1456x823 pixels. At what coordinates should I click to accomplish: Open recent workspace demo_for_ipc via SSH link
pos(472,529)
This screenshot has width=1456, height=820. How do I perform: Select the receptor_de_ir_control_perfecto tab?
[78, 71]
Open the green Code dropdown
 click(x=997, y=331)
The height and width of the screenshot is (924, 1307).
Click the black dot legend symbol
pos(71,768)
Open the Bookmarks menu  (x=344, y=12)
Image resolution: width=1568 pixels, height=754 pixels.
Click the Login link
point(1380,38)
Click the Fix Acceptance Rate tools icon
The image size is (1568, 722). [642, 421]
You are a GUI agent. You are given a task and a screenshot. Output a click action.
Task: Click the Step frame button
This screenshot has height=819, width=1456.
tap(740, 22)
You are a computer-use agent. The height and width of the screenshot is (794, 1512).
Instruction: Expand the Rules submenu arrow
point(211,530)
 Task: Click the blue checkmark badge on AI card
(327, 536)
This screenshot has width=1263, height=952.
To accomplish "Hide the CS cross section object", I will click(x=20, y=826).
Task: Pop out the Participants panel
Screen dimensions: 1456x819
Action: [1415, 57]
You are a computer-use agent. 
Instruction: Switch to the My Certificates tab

• YOUR OBJECTIVE
Lines from the start of the entries through the one containing "You are a GUI" are to be set down again exactly, both ends included.

• TASK RESPONSE
1456x823 pixels. At what coordinates should I click to accomplish: Open recent workspace demo_for_ipc via SSH link
pos(472,529)
This screenshot has width=1456, height=820. How do I perform: Select the receptor_de_ir_control_perfecto tab?
[78, 71]
Open the green Code dropdown
 click(x=997, y=331)
The height and width of the screenshot is (924, 1307).
Click the black dot legend symbol
pos(71,768)
Open the Bookmarks menu  (x=344, y=12)
Image resolution: width=1568 pixels, height=754 pixels.
Click the Login link
point(1380,38)
Click the Fix Acceptance Rate tools icon
The image size is (1568, 722). [642, 421]
You are a GUI agent. You are given a task and a screenshot. Output a click action.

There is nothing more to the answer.